Fidelity Investments’ 2008 State of the 401(k) found the percentage of participants holding 100% equities in their workplace savings plan dropped to 16% at the end of 2008 from more than 20% at the end of 2007. In addition, as of the end of 2008, company stock made up about 10% of Fidelity’s overall assets in workplace savings accounts, down from over 20% in early 2000.
The toll of the markets on their accounts also led participants to become more engaged in their retirement savings and re-evaluate their portfolios, Fidelity said in a press release. Workers calling Fidelity spiked to over 100,000 calls per day in late September through early October. Call volume peaked at 120,000 calls on October 10, 2008, the day the Dow Jones Industrial Average closed below 9,000 for the first time in five years.
In addition, the Web site for Fidelity workplace savings participants also experienced record numbers in the fourth quarter with 4.6 million unique visitors visiting the site in October, an increase of 14% over the same period in 2007. Nearly one million workers in 2008 also utilized one of the retirement savings planning tools provided by Fidelity on the Web site.
Based on the analysis of Fidelity’s 17,095 corporate 401(k) plans representing over 11 million participants, in 2008 participants contributed an average of $5,600 (pre-tax earnings) to their 401(k) accounts, slightly higher than 2007 levels. Workers continued to contribute to their plans, even in the difficult fourth quarter of 2008, with 96% of active 401(k) participants as of the third quarter continuing to contribute in the fourth quarter, the press release said.
Participants stayed the course even as unprecedented market declines resulted in the average workplace savings account balance dropping 27% in 2008.

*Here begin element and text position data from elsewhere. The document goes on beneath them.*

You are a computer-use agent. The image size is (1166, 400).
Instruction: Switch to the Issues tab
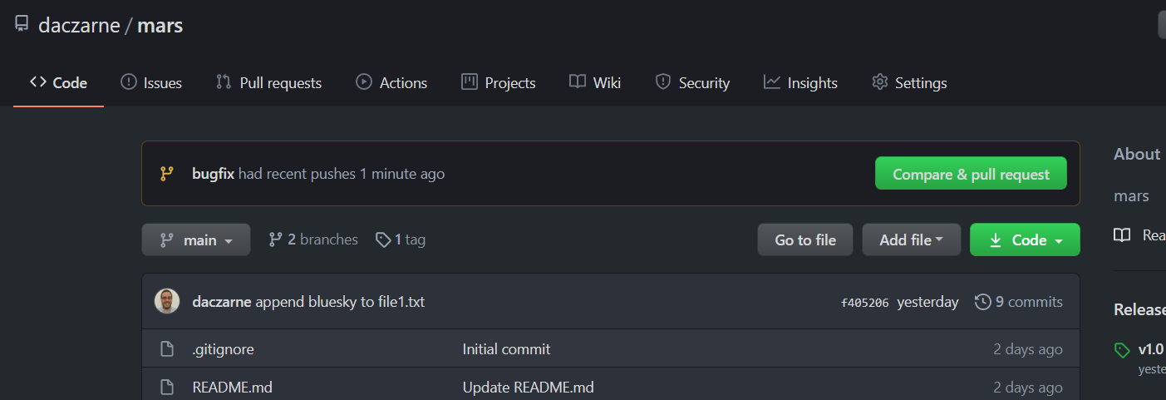pos(151,82)
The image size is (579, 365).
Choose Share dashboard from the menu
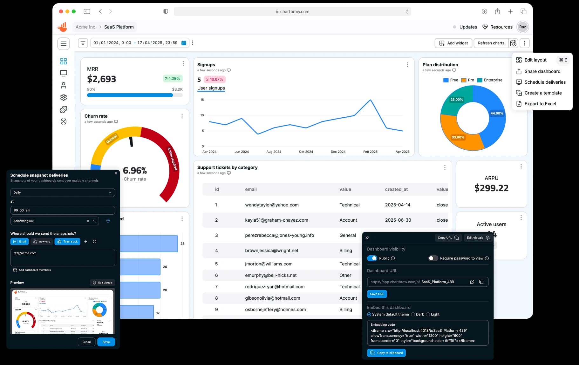(x=542, y=71)
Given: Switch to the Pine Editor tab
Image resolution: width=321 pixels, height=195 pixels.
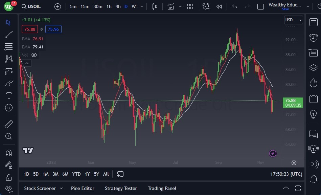Looking at the screenshot, I should click(x=83, y=188).
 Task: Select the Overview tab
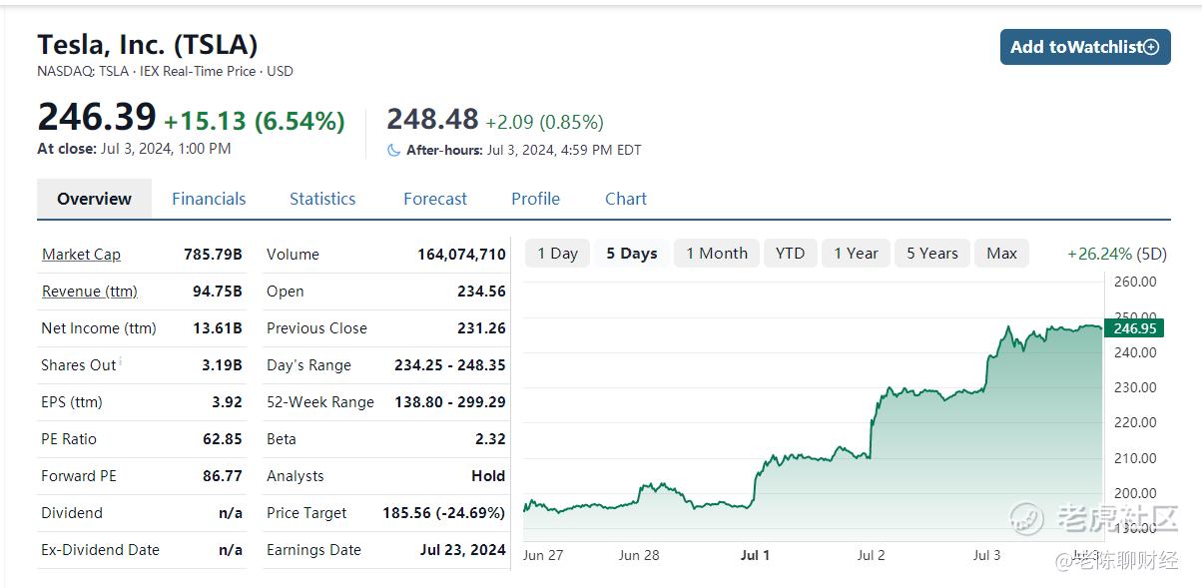click(94, 199)
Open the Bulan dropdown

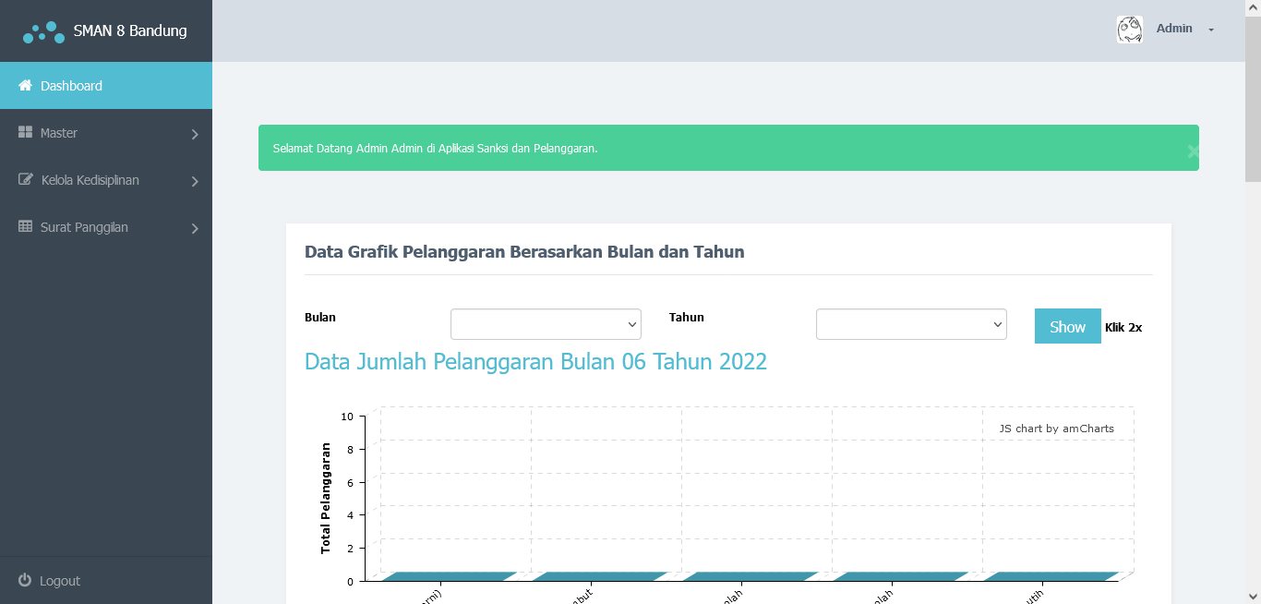pyautogui.click(x=546, y=324)
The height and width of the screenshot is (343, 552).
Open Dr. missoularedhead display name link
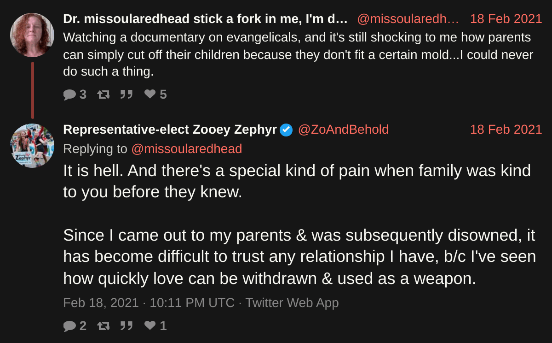point(205,19)
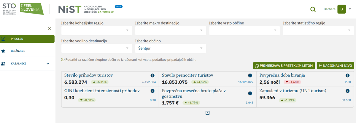Show info for GINI koeficient intenzivnosti prihodov
This screenshot has width=356, height=123.
point(152,91)
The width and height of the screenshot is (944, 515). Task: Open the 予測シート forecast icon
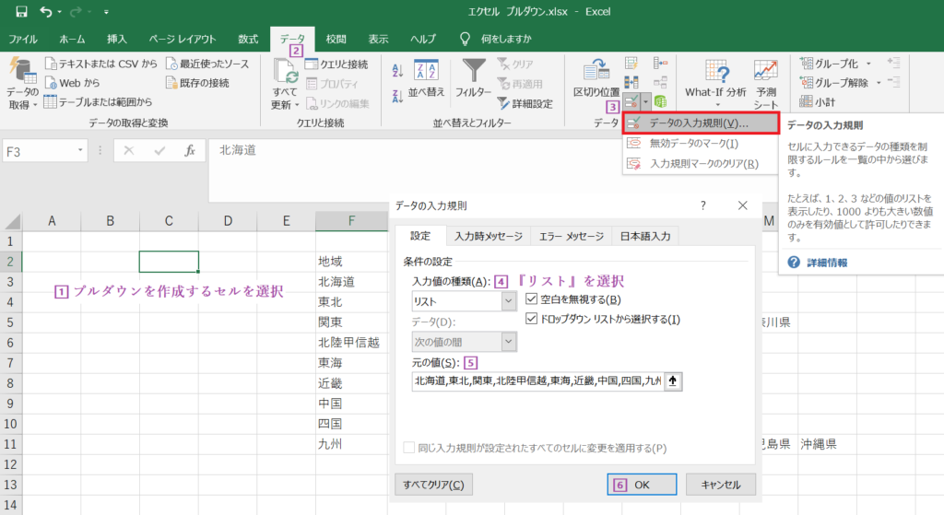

Plan sponsors continued to show a belief that encouraging employees to save is even good in hard times, as they continued to adopt and use auto plan solutions. Adoption of auto enrollment rose to 16% in 2008 from less than 11% in 2007. Companies using auto increase rose to nearly 74% in 2008 from about 70% in 2007.
Fidelity said that by the end of 2008 over 60% of plans in its system were using lifecycle funds as a default option, up from 38% at the end of 2007 and just over 5% at the end of 2005.

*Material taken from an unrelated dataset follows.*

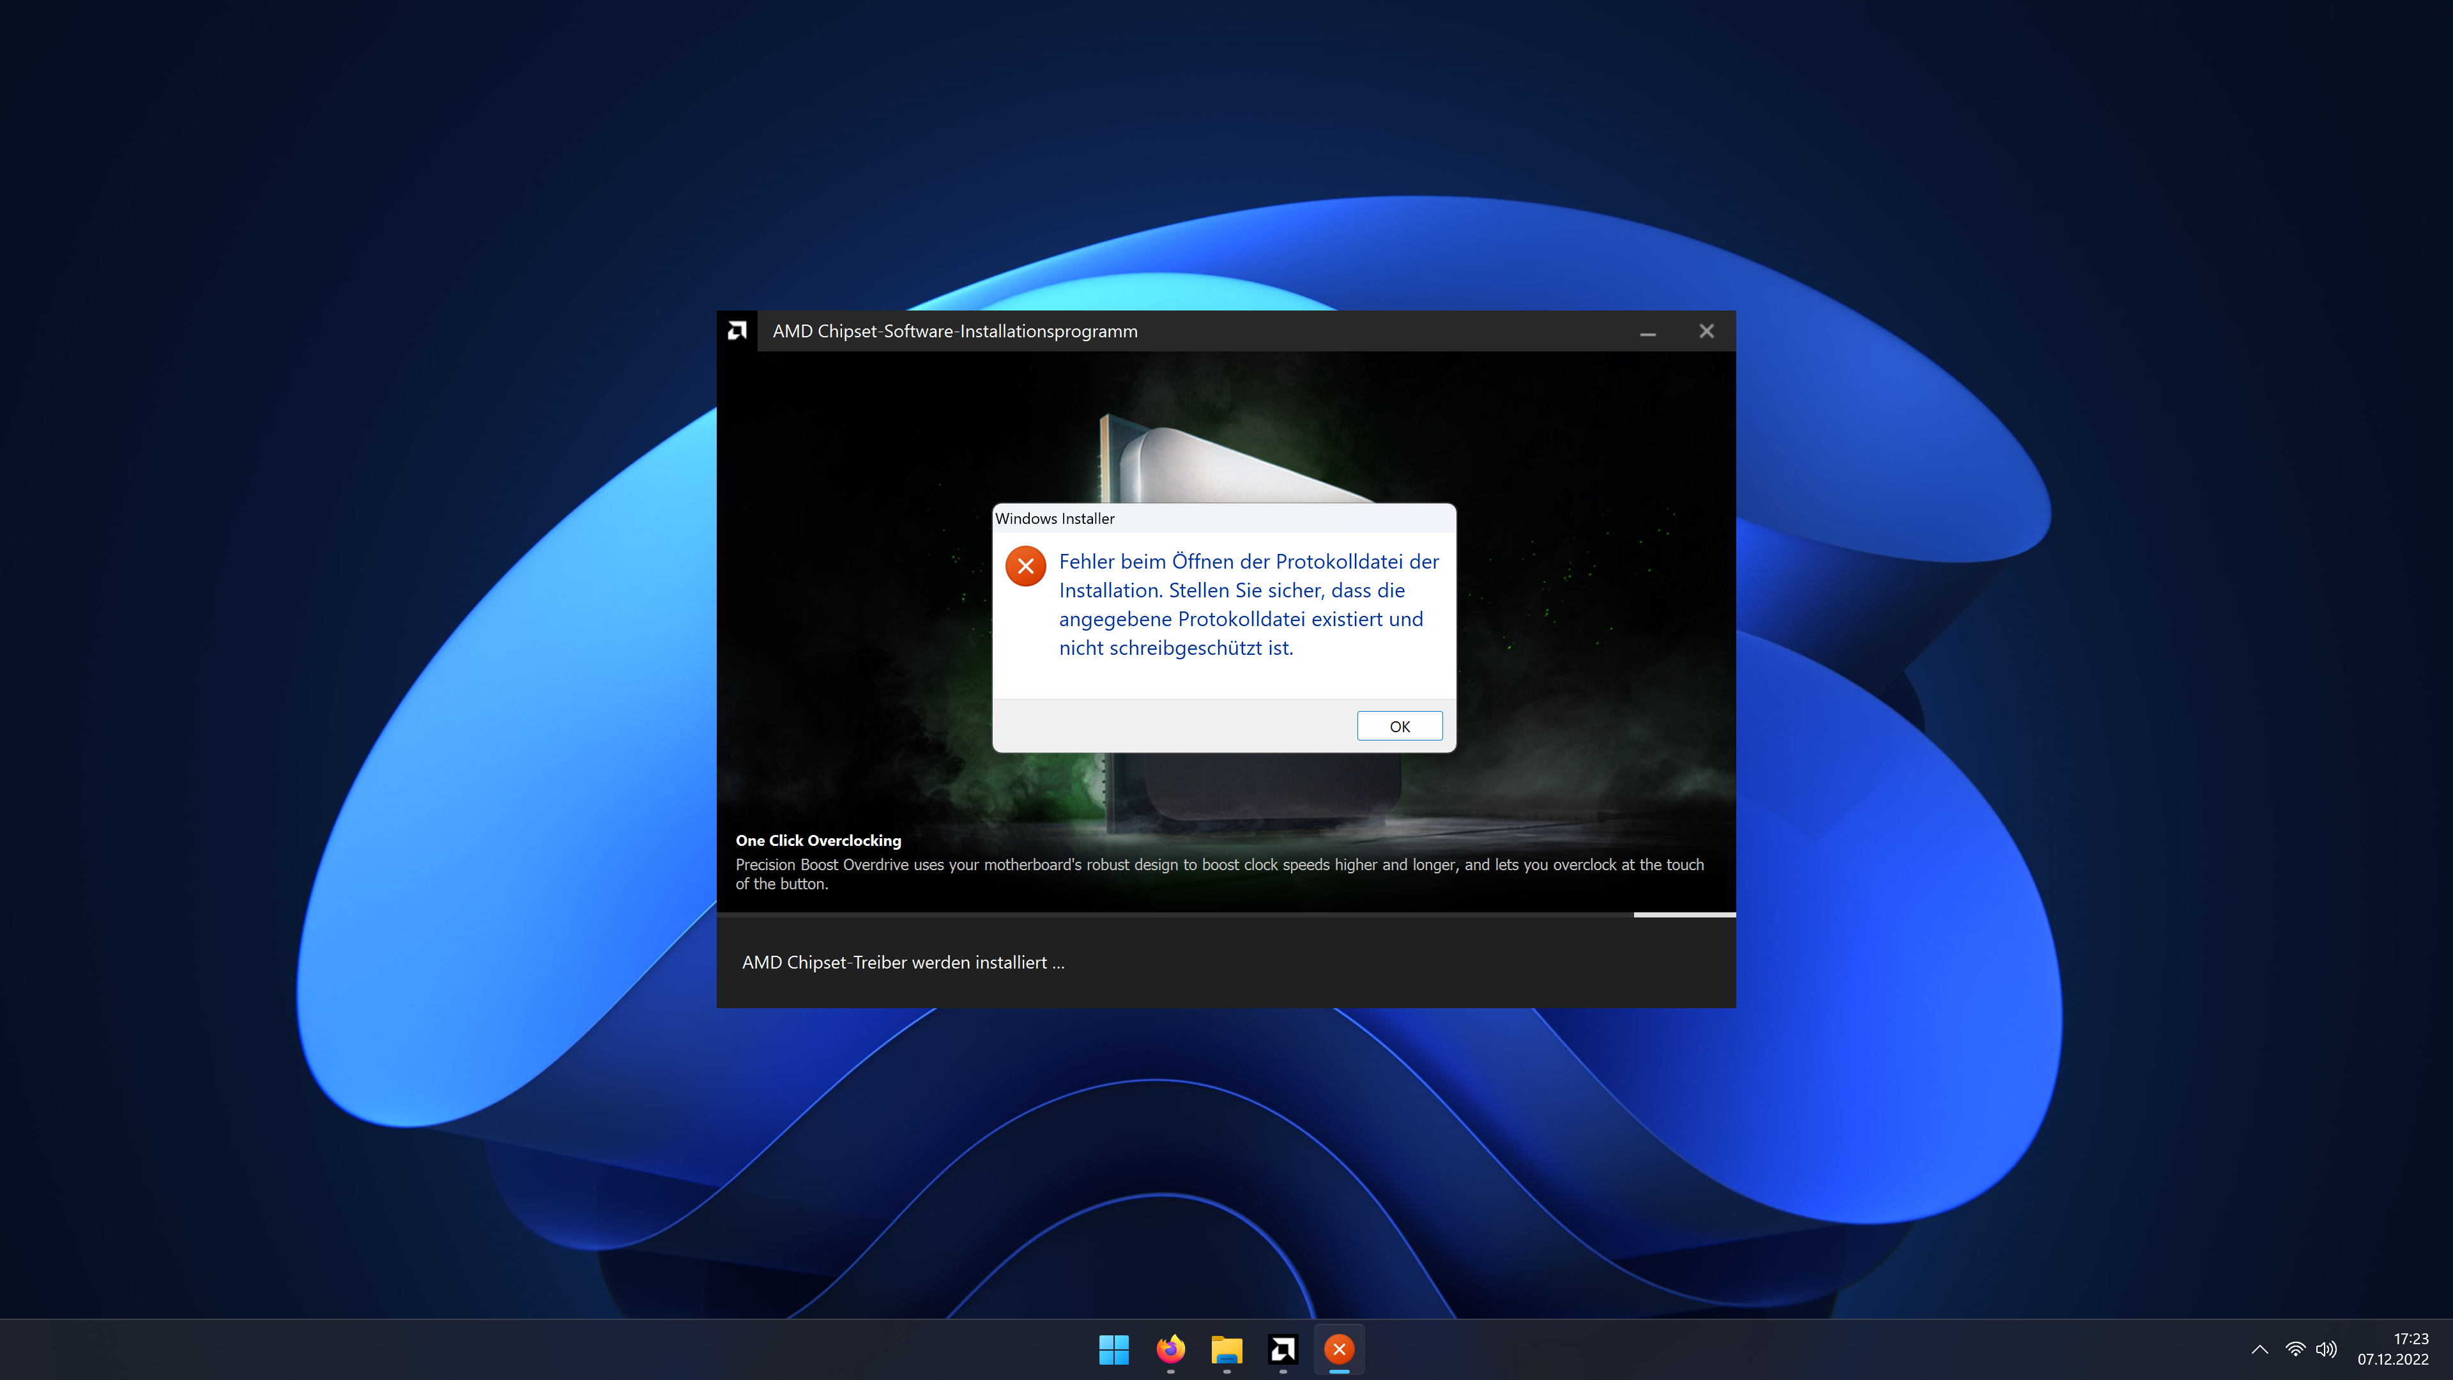The height and width of the screenshot is (1380, 2453).
Task: Click the red error icon in dialog
Action: (1026, 567)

In addition, Fidelity found the number of companies suspending their matching contribution represents less than 1% of the Fidelity plan sponsors that offered a match at the end of 2007.
Fidelity found fewer employees initiated a loan in 2008 (9%) when compared to 2007 (9.7%). For those who did take a loan in 2008, the average amount was $8,400.

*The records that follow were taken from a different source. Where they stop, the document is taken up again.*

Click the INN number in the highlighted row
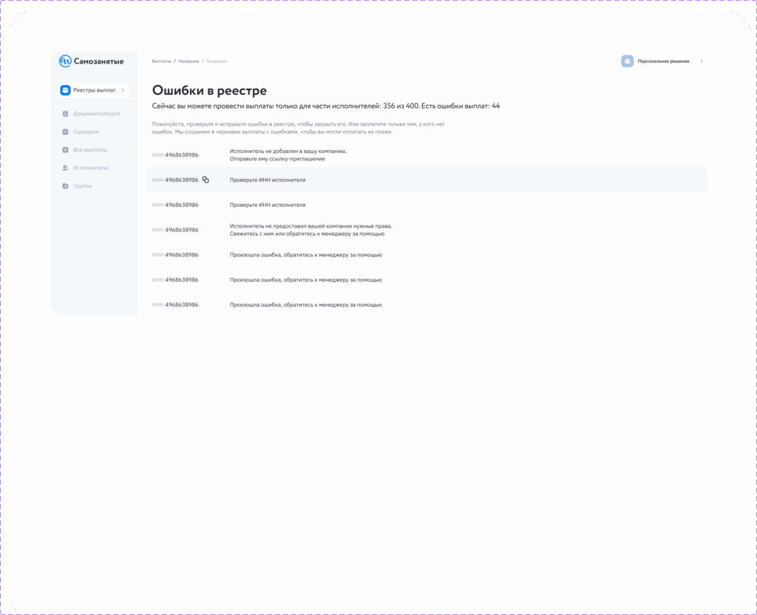Viewport: 757px width, 615px height. (181, 180)
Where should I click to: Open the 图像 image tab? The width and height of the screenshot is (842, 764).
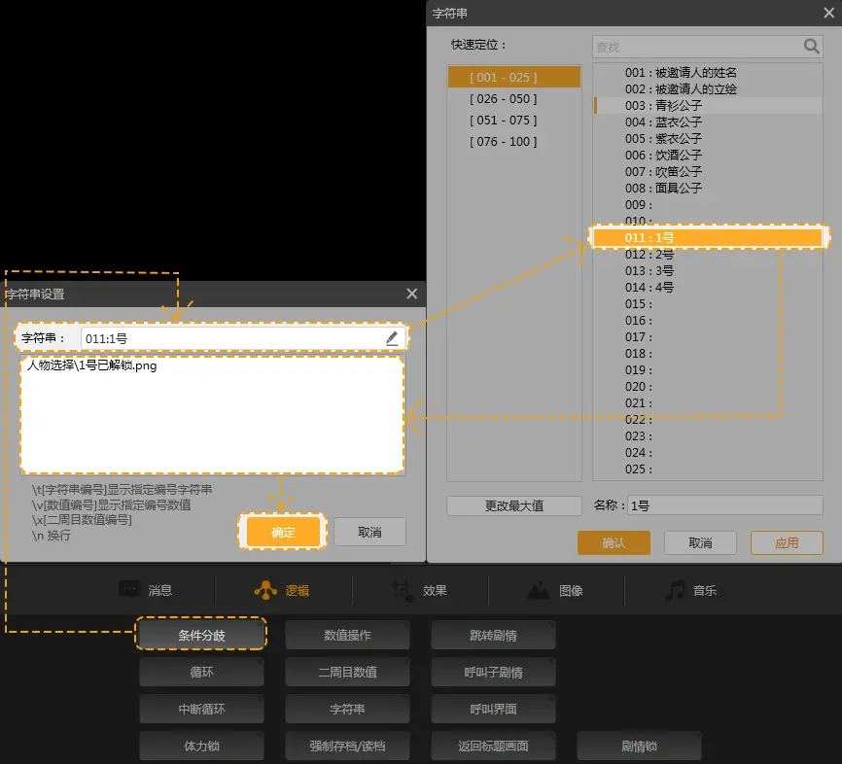pos(554,590)
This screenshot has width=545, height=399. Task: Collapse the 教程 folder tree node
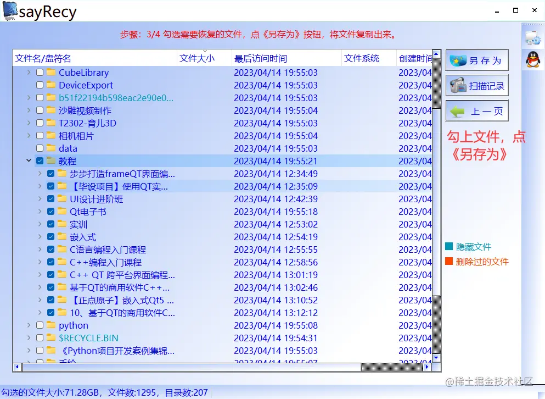29,161
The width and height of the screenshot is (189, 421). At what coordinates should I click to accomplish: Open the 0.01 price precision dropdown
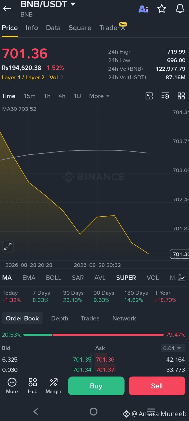[x=173, y=348]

Hardship withdrawals continued to trend up, but still remained a small percentage of Fidelity's active participant base. The average hardship withdrawal amount decreased slightly in 2008 to $6,000, Fidelity said in a press release.
The portion of participants executing a transfer from one investment option to another was 13.9% in 2008, a slight decline from the 2007 level of 14.2%. Participants with 100% in lifecycle options had a significantly lower transfer rate than the overall participant base.
In the fourth quarter, only 1% of lifecycle fund holders made a transfer compared to the overall average of 6.1%. For the year, an average of 2.9% of 100% lifecycle fund holders made a transfer compared to the 13.9% of the overall participant base.
Transfer activity was the heaviest for participants with the largest account balances. Over 37% of participants with $250,000 or more made one or more transfers during the year, while only about 10% of participants with balances from $5,000 to $10,000 made a transfer in 2008.